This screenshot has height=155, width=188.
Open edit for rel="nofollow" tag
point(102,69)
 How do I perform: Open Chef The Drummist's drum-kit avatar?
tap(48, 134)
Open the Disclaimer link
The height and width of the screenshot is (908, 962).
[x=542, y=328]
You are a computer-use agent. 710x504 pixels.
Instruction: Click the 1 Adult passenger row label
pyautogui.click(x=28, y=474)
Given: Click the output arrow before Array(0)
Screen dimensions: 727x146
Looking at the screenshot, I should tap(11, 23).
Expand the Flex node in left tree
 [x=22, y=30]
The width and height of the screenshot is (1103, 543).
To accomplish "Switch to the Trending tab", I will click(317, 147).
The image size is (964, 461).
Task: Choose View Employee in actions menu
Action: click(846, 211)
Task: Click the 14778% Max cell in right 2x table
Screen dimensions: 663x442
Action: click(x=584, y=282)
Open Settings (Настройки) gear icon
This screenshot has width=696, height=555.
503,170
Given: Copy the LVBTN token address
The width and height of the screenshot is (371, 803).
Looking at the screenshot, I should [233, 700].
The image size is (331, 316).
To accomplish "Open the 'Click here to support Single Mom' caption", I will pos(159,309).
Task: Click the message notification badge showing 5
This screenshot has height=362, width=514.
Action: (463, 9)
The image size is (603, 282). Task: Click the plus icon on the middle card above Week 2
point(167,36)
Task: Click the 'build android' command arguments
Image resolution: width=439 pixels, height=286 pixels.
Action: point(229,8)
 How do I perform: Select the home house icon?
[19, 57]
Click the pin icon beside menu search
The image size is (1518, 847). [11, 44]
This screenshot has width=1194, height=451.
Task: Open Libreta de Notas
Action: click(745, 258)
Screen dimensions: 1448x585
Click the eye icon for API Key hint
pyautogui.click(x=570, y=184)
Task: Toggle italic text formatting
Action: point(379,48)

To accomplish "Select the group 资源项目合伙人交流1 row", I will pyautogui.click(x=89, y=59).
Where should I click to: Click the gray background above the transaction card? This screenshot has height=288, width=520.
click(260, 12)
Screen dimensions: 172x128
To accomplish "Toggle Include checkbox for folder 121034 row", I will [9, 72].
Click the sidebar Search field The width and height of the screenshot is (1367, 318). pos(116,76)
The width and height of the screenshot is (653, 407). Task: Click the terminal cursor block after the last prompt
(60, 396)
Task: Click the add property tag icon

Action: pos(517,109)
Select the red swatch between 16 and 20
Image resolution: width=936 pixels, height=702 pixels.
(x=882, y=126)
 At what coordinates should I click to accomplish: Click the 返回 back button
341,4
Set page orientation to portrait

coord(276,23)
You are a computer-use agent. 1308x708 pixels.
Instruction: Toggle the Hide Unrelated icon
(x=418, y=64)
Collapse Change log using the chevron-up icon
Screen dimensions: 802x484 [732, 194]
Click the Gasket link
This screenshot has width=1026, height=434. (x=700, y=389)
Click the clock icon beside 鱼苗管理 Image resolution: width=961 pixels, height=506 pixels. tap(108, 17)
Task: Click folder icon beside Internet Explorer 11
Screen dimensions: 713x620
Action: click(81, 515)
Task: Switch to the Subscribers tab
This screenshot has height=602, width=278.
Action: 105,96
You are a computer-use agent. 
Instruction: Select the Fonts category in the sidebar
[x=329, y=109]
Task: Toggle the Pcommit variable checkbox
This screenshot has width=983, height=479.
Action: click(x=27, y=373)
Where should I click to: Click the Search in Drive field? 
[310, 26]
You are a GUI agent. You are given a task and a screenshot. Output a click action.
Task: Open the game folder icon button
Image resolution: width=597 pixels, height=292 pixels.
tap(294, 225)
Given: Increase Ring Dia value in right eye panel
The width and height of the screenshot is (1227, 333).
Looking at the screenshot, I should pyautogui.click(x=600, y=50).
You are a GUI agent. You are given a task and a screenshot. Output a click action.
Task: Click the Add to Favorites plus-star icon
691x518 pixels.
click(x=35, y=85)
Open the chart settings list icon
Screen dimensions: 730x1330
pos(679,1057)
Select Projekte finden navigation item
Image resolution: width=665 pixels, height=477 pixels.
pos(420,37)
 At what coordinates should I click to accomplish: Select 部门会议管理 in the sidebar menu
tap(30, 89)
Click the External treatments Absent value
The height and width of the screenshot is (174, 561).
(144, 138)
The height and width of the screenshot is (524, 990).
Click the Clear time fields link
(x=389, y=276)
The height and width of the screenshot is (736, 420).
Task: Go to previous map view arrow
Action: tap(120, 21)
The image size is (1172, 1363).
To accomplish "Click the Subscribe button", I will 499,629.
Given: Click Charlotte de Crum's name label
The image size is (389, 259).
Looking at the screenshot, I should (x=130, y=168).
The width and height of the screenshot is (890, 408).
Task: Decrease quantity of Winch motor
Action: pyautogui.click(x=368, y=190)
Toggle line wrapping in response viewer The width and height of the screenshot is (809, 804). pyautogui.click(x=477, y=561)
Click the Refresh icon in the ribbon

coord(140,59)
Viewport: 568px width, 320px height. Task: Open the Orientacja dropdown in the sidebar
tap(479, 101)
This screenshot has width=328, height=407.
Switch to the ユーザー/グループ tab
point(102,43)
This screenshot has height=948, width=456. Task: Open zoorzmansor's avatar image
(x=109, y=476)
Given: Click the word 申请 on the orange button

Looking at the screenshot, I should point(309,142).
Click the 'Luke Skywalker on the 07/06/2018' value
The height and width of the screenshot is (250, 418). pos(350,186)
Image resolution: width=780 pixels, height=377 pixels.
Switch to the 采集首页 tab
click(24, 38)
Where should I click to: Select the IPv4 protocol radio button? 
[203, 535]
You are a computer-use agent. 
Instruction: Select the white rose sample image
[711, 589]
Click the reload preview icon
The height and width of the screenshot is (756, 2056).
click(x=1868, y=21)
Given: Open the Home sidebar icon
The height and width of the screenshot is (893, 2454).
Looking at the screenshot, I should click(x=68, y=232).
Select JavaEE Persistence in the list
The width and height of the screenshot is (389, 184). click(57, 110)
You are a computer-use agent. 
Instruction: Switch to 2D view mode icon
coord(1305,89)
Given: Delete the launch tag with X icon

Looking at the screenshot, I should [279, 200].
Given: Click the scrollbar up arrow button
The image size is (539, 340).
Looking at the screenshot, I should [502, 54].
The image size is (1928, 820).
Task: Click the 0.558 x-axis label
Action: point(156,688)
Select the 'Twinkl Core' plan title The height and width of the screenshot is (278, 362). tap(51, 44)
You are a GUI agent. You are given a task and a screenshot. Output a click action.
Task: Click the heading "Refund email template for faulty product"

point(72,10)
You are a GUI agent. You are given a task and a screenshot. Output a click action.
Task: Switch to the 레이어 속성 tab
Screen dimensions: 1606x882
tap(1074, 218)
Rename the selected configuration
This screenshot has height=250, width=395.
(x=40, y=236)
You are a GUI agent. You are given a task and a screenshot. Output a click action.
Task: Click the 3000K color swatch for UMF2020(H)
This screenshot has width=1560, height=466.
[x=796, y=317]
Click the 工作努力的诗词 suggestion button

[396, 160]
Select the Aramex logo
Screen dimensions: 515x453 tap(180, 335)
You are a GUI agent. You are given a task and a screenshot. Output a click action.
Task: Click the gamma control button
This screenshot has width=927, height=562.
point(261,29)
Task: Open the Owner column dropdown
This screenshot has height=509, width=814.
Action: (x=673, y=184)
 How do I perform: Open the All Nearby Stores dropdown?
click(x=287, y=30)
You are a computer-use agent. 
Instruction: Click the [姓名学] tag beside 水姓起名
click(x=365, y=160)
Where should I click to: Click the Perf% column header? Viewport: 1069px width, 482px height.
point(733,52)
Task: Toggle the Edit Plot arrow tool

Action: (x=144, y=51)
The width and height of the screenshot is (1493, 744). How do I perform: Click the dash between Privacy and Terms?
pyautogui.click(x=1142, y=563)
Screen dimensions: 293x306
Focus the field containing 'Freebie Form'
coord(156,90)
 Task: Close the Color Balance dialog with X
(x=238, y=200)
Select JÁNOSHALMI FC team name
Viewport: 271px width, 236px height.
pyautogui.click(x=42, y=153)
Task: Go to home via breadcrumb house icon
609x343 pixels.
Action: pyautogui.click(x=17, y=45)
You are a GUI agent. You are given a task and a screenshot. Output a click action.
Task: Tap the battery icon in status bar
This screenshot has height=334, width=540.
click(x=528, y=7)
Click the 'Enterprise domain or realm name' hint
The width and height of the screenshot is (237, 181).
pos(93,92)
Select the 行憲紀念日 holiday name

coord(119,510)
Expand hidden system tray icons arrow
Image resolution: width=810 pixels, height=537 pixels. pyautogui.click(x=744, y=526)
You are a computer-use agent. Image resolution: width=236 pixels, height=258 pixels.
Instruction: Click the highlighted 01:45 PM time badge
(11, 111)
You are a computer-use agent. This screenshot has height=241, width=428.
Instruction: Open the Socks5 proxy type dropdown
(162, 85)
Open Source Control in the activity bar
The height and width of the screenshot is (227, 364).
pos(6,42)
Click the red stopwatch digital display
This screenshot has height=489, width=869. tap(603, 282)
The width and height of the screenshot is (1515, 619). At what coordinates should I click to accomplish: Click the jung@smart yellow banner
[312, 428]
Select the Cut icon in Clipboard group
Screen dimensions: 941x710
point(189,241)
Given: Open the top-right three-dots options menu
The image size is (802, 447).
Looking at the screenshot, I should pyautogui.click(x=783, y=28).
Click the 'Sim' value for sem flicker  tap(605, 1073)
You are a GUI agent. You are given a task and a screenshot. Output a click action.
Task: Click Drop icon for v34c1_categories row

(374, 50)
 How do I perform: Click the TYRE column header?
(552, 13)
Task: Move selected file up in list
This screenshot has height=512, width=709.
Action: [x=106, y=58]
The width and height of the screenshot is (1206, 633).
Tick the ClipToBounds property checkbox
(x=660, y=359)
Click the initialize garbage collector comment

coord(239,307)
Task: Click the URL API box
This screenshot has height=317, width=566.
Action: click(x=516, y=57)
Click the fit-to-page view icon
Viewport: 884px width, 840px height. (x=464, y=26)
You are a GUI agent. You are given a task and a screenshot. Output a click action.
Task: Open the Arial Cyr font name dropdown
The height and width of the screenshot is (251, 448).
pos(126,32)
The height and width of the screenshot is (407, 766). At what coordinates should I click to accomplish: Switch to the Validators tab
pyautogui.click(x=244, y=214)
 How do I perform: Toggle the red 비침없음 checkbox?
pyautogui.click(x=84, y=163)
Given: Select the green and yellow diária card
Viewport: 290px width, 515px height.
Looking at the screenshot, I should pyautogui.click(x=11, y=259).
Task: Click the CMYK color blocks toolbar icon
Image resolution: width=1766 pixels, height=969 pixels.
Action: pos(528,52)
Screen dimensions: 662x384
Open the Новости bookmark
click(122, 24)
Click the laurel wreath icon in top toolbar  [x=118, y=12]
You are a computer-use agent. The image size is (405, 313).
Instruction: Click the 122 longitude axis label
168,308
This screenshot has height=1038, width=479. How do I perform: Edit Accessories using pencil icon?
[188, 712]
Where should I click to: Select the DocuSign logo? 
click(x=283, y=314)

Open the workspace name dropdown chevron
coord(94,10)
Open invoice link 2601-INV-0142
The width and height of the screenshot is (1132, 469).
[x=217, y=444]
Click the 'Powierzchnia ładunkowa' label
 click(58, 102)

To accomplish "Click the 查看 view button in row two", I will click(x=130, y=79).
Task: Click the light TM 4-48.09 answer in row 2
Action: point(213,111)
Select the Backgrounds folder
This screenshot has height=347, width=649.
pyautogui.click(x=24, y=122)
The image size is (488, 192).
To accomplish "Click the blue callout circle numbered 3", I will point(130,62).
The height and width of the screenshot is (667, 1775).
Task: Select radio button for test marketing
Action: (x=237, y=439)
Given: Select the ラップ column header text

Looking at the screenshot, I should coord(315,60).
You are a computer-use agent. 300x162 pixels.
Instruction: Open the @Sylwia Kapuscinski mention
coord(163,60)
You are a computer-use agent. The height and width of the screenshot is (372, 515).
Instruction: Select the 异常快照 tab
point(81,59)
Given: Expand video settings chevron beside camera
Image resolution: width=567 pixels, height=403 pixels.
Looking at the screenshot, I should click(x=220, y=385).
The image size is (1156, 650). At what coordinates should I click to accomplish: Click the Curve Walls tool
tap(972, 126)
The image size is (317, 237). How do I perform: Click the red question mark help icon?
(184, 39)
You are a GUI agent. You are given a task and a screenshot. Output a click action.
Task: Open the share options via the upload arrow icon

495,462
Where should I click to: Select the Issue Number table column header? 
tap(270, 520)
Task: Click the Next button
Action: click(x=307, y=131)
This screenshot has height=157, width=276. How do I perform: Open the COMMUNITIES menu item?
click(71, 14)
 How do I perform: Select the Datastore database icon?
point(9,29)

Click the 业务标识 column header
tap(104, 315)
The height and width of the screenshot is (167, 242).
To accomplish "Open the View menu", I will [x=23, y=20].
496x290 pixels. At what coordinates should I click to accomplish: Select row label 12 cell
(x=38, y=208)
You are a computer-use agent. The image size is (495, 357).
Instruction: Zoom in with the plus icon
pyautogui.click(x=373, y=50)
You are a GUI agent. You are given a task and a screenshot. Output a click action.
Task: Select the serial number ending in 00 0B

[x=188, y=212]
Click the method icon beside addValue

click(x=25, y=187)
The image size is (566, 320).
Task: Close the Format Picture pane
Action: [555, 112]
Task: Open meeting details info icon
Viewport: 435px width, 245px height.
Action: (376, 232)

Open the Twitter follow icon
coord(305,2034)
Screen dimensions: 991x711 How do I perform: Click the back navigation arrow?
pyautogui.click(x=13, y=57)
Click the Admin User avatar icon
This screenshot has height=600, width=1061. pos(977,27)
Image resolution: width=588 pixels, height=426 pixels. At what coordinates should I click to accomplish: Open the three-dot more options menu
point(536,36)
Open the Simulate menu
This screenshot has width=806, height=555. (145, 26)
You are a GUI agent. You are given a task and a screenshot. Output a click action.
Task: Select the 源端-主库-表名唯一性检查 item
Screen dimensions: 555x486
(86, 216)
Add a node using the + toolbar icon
-------------------------
All that is wanted is the stretch of lines above from the one containing "You are a computer-use agent. 1308x708" through the one containing "Task: Switch to the Subscribers tab", duplicated exactly.

You are a computer-use agent. 1308x708 pixels.
Instruction: Toggle the Hide Unrelated icon
(x=418, y=64)
Collapse Change log using the chevron-up icon
Screen dimensions: 802x484 [732, 194]
Click the Gasket link
This screenshot has width=1026, height=434. (x=700, y=389)
Click the clock icon beside 鱼苗管理 Image resolution: width=961 pixels, height=506 pixels. tap(108, 17)
Task: Click folder icon beside Internet Explorer 11
Screen dimensions: 713x620
Action: click(81, 515)
Task: Switch to the Subscribers tab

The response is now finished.